Milano, 3 gen. (askanews) – L’accordo sul nucleare è l’ago della bilancia che negli ultimi anni ha definito la qualità dei rapporti fra Stati Uniti e Iran, mai così tesi come ora, dopo l’uccisione in un attacco Usa del generale iraniano Soleimani.
Un equilibrio da sempre delicato, rotto nel 2018, quando il presidente Trump ha annunciato di voler abbandonare l’accordo negoziato da Barack Obama, e ripristinare le sanzioni contro Teheran.
La situazione è precipitata, l’Iran ha ricominciato ad arricchire l’uranio e in Medioriente si sono moltiplicati gli episodi di tensione.
A giugno 2019 un drone americano è stato abbattuto dalle forze iraniane mentre sorvolava lo stretto di Hormuz. Tre mesi dopo l’attacco contro una delle più grandi raffinerie saudite, partito dallo Yemen, ma orchestrato da Teheran secondo gli Stati Uniti. Scambio di accuse, ma nessuna reazione di Washington.
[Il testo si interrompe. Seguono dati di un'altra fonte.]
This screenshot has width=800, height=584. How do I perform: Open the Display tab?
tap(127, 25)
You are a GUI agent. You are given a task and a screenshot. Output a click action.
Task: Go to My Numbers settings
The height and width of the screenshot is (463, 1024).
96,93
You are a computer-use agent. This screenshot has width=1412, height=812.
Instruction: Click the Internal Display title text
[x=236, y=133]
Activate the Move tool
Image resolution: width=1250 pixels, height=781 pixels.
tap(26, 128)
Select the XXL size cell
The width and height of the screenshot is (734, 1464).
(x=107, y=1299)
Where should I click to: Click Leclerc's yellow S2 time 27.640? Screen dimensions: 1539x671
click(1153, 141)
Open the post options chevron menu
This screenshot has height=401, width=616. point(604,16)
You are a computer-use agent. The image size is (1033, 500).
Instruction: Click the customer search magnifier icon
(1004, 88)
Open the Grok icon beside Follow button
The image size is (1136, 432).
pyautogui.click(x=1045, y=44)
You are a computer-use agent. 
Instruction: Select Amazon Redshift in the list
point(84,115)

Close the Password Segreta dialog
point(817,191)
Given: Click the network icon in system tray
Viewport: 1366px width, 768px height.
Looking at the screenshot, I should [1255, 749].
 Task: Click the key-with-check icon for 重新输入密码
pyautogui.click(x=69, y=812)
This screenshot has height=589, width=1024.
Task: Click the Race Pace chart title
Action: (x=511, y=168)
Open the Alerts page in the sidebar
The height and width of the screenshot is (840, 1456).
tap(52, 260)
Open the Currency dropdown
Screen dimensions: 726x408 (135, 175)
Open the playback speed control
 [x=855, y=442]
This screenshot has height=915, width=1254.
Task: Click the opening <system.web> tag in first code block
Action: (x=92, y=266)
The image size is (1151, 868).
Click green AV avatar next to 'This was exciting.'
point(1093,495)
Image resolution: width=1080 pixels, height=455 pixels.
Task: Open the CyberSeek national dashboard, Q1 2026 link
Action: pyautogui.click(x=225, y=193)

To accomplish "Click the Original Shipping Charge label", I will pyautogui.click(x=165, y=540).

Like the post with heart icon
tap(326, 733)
Fino a dicembre quando una pioggia di missili colpisce alcune basi americane nel nord dell’Iraq. Muore un contractor statunitense. L’aviazione americana stavolta risponde con un attacco a basi Hezbollah, sostenuti dall’Iran in Iraq e in Siria. Muoiono 25 persone.
Basta per infiammare Baghdad dove migliaia di sostenitori filoiraniani a fine 2019 assaltano l’ambasciata americana. Fra loro Abu Madhi Muhandis, l’uomo di Teheran a Baghdad, vice delle brigate Hezbollah, ucciso nel raid americano insieme con Soleimani.